I don't think there is anything about XSLT that makes writing a
compiler/interpreter (the two terms are becoming increasingly interchangeable
given JIT approaches) significantly easier or harder than any other language.
There's one thing that makes it a little easier: because the syntax is XML, you
don't have to write your own lexical or syntax analyser. After that, it's all
textbook stuff. As Liam says, compiling functional languages has been a solved
problem for many years, although it's true that they only usually merit a
single chapter in books on compiler writing. There are of course a few
"impurities" in the language that complicate matters, like the need to call
extension functions with side-effects, or the wretched "node identity" problem,
or the problem of carrying around static and dynamic context; but they are all
perfectly manageable.
It is significantly easier if you are writing for a single target platform like
the JVM rather than multiple platforms, and it is very significantly easier if
that platform does garbage collection for you. Half the complexity in C/C++
based XSLT processors that I have seen has been doing the memory management,
which comes for free in a language like Java or C#.

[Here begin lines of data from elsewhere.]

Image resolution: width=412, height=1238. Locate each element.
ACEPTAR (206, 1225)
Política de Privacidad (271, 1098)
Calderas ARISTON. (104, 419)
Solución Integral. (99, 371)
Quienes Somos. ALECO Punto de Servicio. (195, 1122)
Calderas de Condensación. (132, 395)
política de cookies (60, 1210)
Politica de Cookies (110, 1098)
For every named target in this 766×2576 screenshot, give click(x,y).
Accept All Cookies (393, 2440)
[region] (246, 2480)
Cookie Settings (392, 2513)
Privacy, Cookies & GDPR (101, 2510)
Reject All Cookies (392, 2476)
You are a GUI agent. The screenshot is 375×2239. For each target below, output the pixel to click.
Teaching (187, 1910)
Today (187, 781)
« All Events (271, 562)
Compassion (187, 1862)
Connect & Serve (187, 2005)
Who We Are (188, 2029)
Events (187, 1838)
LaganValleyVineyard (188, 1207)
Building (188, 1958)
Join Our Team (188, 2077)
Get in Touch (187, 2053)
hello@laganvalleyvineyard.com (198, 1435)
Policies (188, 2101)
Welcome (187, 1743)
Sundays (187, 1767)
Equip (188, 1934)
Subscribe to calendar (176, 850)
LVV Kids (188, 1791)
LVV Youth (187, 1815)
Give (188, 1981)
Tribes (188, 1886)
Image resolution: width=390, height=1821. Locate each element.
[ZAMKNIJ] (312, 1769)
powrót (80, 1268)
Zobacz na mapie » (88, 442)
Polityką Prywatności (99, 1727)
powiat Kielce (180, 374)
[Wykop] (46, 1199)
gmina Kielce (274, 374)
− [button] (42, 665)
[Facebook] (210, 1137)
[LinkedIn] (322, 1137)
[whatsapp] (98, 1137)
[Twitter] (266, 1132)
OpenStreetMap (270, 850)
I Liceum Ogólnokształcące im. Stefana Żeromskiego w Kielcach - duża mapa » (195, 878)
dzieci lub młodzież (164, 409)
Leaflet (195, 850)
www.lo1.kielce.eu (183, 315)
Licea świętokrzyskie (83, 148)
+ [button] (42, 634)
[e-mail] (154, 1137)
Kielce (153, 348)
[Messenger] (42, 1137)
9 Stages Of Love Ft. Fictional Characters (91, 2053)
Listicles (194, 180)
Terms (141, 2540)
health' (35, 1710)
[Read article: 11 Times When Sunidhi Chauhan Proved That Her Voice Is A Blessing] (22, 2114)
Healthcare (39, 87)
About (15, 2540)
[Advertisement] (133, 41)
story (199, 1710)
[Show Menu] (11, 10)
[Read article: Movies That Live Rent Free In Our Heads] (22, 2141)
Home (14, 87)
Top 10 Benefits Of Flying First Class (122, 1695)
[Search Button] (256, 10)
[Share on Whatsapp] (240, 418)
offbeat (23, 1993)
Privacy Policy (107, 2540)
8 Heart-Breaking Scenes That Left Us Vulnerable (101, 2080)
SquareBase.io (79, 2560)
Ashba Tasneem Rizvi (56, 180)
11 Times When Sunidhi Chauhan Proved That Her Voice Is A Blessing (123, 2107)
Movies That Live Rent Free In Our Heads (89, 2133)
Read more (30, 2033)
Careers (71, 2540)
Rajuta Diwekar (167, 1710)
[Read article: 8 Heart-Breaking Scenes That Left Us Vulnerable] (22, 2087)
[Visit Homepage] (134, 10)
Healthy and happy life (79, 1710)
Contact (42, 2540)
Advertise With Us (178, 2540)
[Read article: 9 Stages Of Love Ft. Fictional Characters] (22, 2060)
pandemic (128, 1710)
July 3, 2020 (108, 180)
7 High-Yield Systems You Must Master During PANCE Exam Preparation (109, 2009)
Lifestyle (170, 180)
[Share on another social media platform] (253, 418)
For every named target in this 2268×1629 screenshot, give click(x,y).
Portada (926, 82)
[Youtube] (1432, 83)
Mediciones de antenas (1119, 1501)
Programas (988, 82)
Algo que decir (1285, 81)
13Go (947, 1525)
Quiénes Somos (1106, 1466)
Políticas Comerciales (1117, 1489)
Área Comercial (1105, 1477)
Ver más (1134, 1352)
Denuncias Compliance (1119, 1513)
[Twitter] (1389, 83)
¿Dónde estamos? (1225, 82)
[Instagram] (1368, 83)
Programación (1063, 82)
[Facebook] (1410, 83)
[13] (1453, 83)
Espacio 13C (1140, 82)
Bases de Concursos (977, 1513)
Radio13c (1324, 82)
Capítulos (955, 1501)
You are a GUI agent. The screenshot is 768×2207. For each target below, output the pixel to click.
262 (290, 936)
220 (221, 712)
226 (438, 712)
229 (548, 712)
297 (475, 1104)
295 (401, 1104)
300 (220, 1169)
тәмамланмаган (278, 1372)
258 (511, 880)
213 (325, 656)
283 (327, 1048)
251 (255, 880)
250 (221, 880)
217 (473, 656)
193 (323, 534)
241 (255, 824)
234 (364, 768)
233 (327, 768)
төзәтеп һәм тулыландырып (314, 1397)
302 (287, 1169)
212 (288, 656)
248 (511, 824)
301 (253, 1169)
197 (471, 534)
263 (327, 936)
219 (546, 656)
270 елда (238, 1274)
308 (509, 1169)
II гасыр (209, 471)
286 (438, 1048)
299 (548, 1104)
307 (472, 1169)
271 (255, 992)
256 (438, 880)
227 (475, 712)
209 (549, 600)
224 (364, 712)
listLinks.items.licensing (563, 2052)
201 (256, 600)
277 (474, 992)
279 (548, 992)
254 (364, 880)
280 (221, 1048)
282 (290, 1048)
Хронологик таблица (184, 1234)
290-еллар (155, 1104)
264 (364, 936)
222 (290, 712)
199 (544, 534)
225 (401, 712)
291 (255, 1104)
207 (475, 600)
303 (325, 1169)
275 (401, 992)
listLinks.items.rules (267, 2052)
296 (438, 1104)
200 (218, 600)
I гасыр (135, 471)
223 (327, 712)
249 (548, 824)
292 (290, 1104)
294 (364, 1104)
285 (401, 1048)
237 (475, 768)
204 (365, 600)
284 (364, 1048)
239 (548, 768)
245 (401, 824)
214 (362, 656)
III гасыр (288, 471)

The technical challenge of writing an XSLT processor is probably easier than
the business challenge. There were a dozen XSLT 1.0 processors that were
technically excellent, but which ended development prematurely because the
developers weren't earning enough to feed their families.
Michael Kay
Saxonica
On 7 Oct 2016, at 05:32, Mukul Gandhi gandhi(_dot_)mukul(_at_)gmail(_dot_)com
<xsl-list-service(_at_)lists(_dot_)mulberrytech(_dot_)com> wrote:
Dear all,
I'm not sure, whether raising the bar is the right word in the title.
XSLT (1.0 upto 3.x inclusive) is a programming language, right? I thought the
process (design and implementation) of writing its compiler (from a source
code to result tree, and serialization) must be similar as for any other
language. But I've finally sort of concluded that this notion is not true.
First of all, XSLT is a functional language which makes the process of
writing its compiler different than procedural languages. XSLT also has
procedural elements, like loops (on the surface they're loops just like loops
in C / C++, but they're functional loops where iterations can happen in
parallel and results of iterations are merged in some order to produced part
of the result tree).
Given this characteristic of XSLT language, I'm amazed that the compiler of
XSLT language can be made for the full XSLT language, and have been made. May
be one day, I'd like to seriously venture into the filed of writing a
compiler for an XSLT language.
I hope this post makes sense (the subject and discussion).